Mene: God has numbered the days of your rule and they don't add up.
Teqel: You have been weighed on the scales and you don't weigh much.
Peres: Your kingdom has been divided up and handed over to the Medes and Persians."
There once was a man who built a business from ground up. He worked from dawn to dusk and often into the night. Through the blood, sweat, and toil of his efforts the business yielded a tidy fortune. After many years, the man died suddenly and the business was handed over to his children, who had grown up in the ease of their father's fortune. In their privileged upbringing, the children refused to learn or appreciate the principles of hard work, faithful stewardship and shrewd business practices on which their father built his business. Under their leadership the business quickly failed and their fortunes were squandered.

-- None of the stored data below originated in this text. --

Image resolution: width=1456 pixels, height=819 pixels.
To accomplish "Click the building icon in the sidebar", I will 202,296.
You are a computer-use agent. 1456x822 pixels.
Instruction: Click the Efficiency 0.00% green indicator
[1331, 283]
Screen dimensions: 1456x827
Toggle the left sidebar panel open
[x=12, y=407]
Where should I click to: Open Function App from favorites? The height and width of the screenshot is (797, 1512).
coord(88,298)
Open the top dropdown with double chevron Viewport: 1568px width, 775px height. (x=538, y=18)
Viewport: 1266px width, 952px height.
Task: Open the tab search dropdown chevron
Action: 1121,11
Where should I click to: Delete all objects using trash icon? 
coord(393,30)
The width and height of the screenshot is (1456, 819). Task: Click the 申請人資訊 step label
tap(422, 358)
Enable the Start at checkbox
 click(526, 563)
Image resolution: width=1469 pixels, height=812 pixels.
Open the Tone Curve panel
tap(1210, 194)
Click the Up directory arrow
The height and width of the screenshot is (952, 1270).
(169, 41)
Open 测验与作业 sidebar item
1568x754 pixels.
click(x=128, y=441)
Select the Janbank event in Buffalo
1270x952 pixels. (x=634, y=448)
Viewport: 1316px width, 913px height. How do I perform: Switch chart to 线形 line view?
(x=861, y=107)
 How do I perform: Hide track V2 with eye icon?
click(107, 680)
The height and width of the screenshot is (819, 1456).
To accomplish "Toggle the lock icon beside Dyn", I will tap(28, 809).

This parable is actually a common tale, and we see it again in today's chapter. Nebuchadnezzar was a great king who learned his lessons the hard way, but did learn his lessons. His son, Belshazzar, was a spoiled brat who did not learn from the lessons of his father. The "handwriting was on the wall," and it cost him the kingdom.
Living wisely and living well requires us to learn, not only from our own mistakes, but also the mistakes and successes of others. Seeing the patterns and principles of success and failure at work all around us, and adopting the lessons learned in our own lives is crucial. By doing so, God provides us with insights and wisdom we might not otherwise learn if we remain singularly focused on ourselves.